Interpretation: The number of male gun cases is roughly 6 times that of the female. The white ranks first in gun death and was followed by Black. However, without looking at the demographic data (such as proportion of each), I cannot conclude which gender or race demonstrated higher tendency of gun shot.

In [8]:
# use census data to continue analysis
f = open('census.csv')
c_data = list(csv.reader(f))
c_header = c_data[0]
c_data = c_data[1]
# get rate of gun death per 100000 people for each race
death_per_100000_white = race_counts['White']/int(c_data[10]) * 100000
death_per_100000_black = race_counts['Black']/int(c_data[12]) * 100000
print('death_per_100000_white',death_per_100000_white)
print('death_per_100000_black',death_per_100000_black)

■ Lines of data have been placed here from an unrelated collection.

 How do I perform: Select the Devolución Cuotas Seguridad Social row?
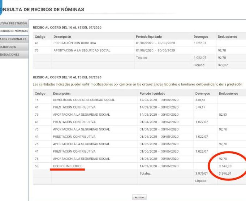[84, 99]
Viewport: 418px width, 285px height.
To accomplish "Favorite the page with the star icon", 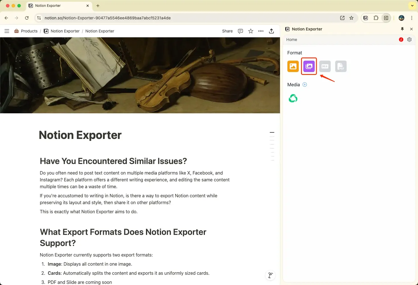I will [251, 31].
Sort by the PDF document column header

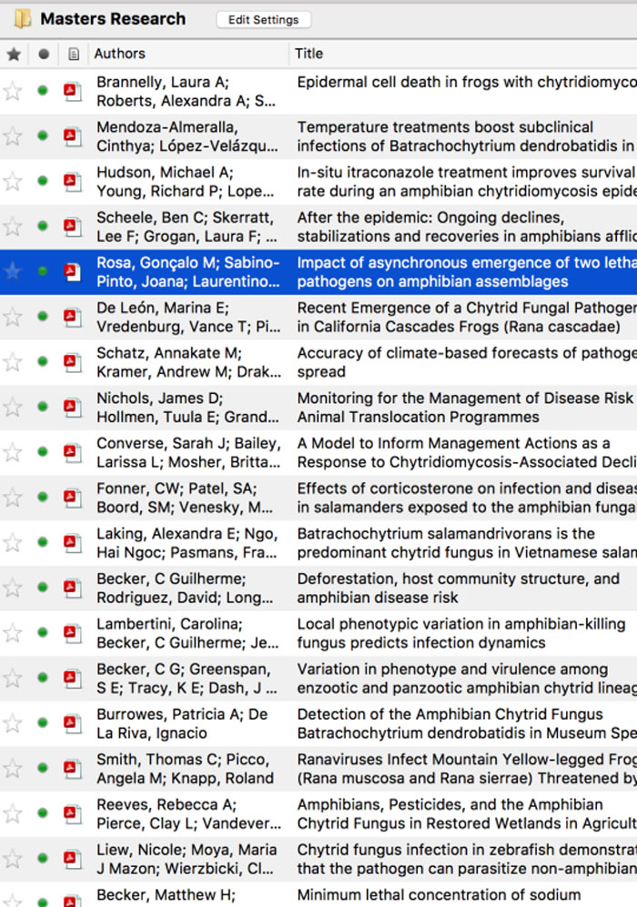click(73, 54)
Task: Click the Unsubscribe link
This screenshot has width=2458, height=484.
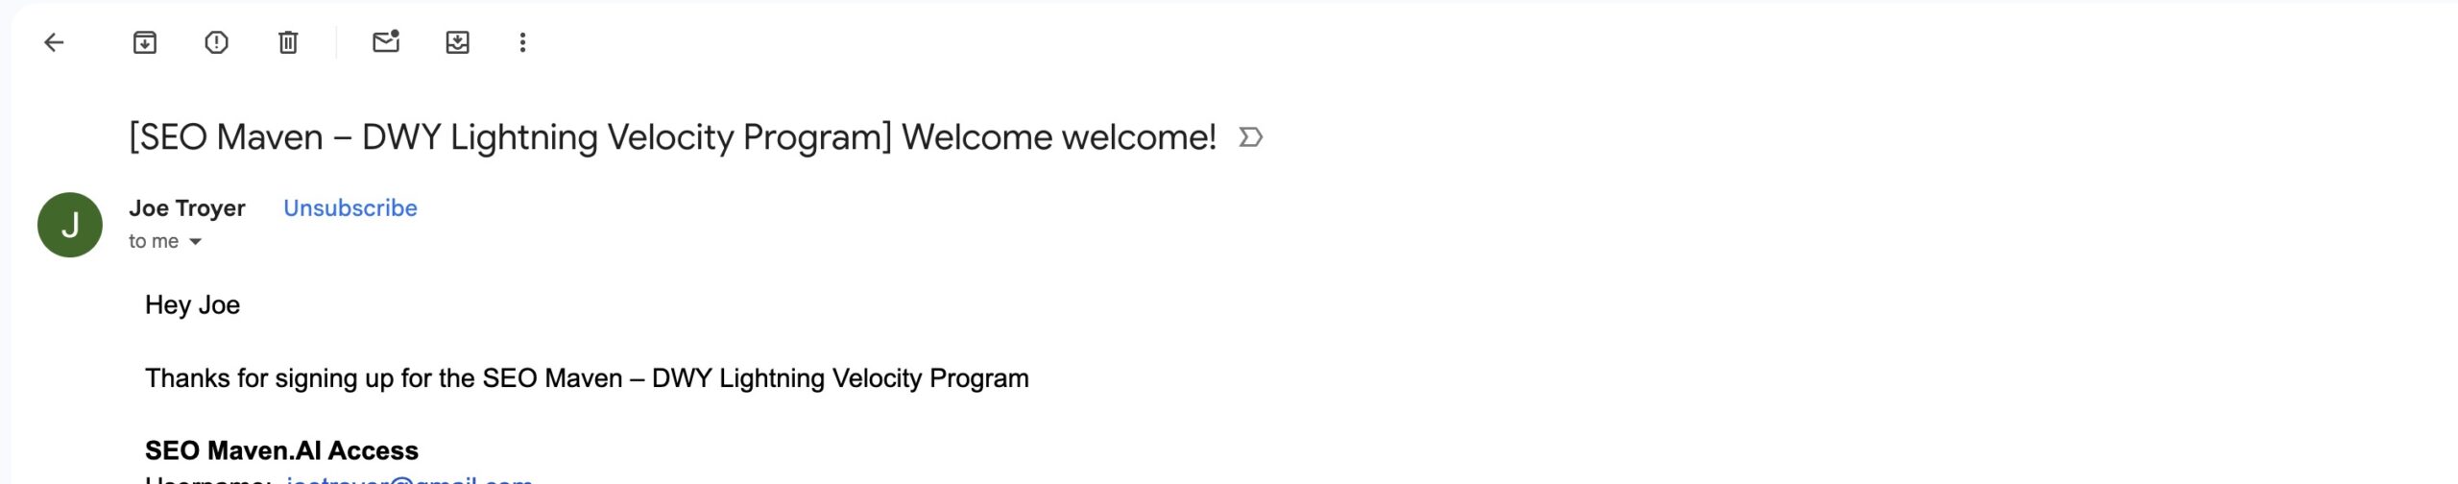Action: click(x=350, y=208)
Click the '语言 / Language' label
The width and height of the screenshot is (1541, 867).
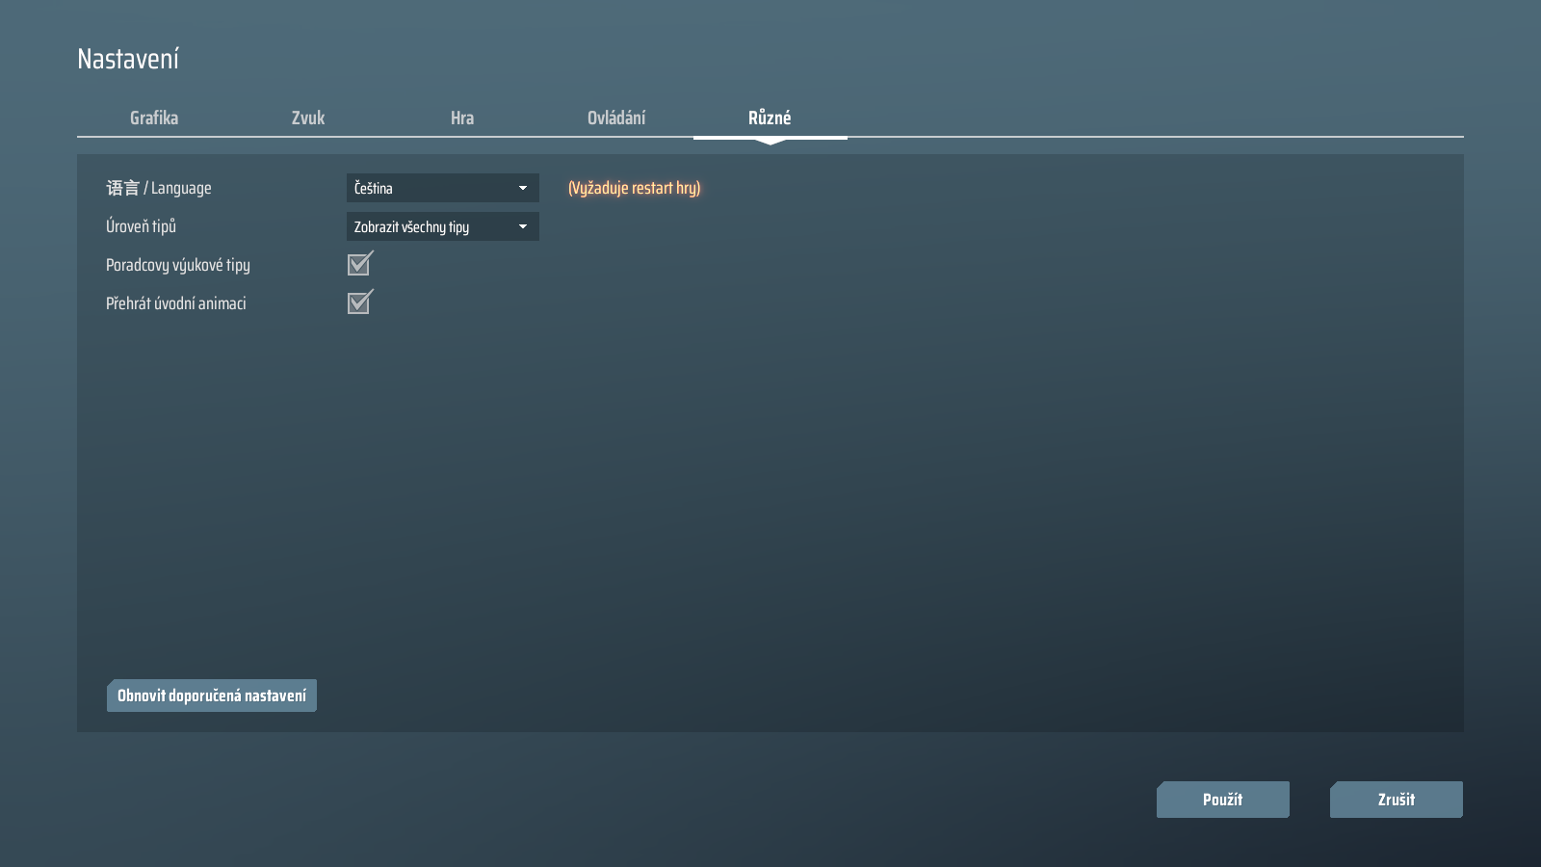(x=159, y=188)
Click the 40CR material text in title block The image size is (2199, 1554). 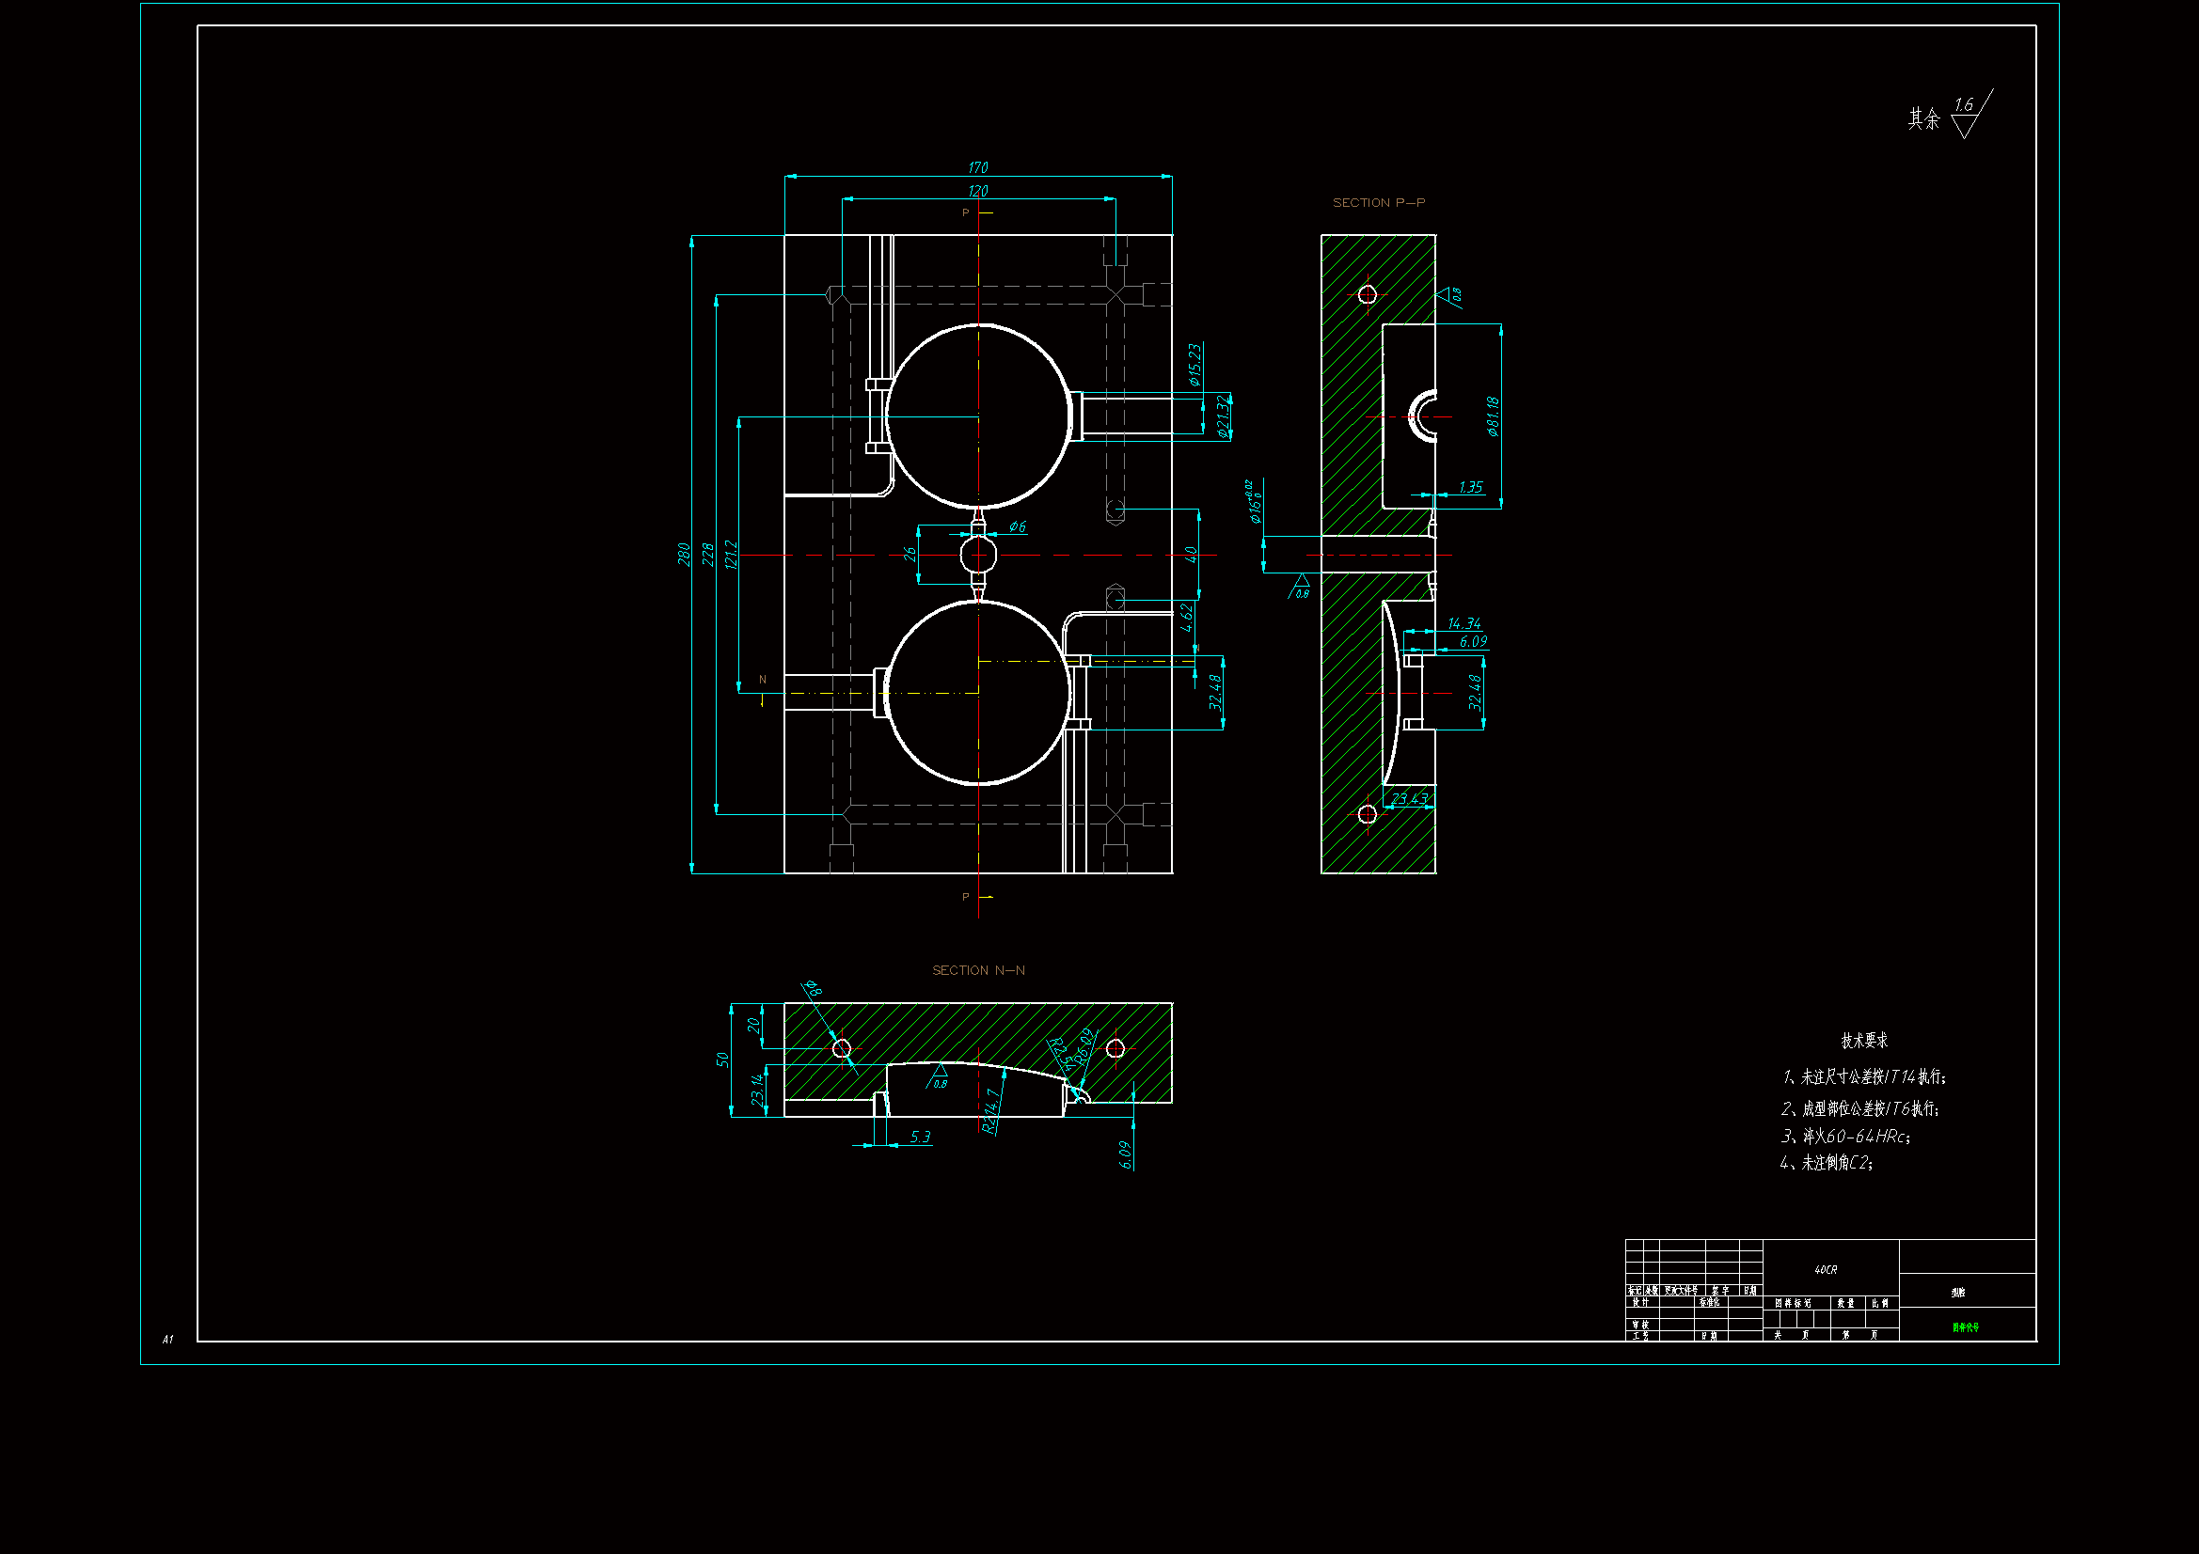pyautogui.click(x=1825, y=1270)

death_per_100000_white 33.56849303419181
death_per_100000_black 57.8773477735196


Further interpretation: 
on average 33.6 out of 100,000 white people were killed by gun between 2012 and 2014. The number for black was 57.9
After considering the proportion, we can conclude that black people has higher probability involved in a gun death.

In [11]:
# calculating death ratio in each category
import re
def get_ratio(oringin_name,r_name):
    population = 0
    death = 0
    for i, item in enumerate(c_header):
        if re.search(r_name,item):
            population += int(c_data[i])
    for k,v in race_counts.items():
        if re.search(oringin_name,k):
            death += v
    return death/population * 100000

mapping = {'Asian/Pacific Islander':'Race Alone - Asian|Race Alone - Native Hawaiian and Other Pacific Islander',\
           'Black':'Race Alone - Black or African American',\
           'Hispanic':'Race Alone - Hispanic',\
           'Native American/Native Alaskan':'Race Alone - American Indian and Alaska Native',\
           'White':'Race Alone - White'}
race_per_hundredk = dict()
for k,v in mapping.items():
    race_per_hundredk[k] = get_ratio(k,v)
print(race_per_hundredk)

{'White': 33.56849303419181, 'Hispanic': 20.220491210910907, 'Asian/Pacific Islander': 8.374309664161762, 'Native American/Native Alaskan': 24.521955573811088, 'Black': 57.8773477735196}


In [12]:
# find out only homeside death record categorized by race
intents = [row[3] for row in data]
homicide_race_counts = dict()
for i, item in enumerate(intents):
    if re.search('[Hh]omicide',item):
        if data[i][7] in homicide_race_counts:
            homicide_race_counts[data[i][7]] += 1
        else:
            homicide_race_counts[data[i][7]] = 1
print(homicide_race_counts)

{'White': 9147, 'Hispanic': 5634, 'Asian/Pacific Islander': 559, 'Native American/Native Alaskan': 326, 'Black': 19510}


In [13]:
# calculate the ratio for each race
homicide_hundredk = dict()
for k,v in mapping.items():
    homicide_hundredk[k] = get_ratio(k,v)
print(homicide_hundredk)

{'White': 33.56849303419181, 'Hispanic': 20.220491210910907, 'Asian/Pacific Islander': 8.374309664161762, 'Native American/Native Alaskan': 24.521955573811088, 'Black': 57.8773477735196}


Interpretation: The result shows that Black is most likely involved in homicide.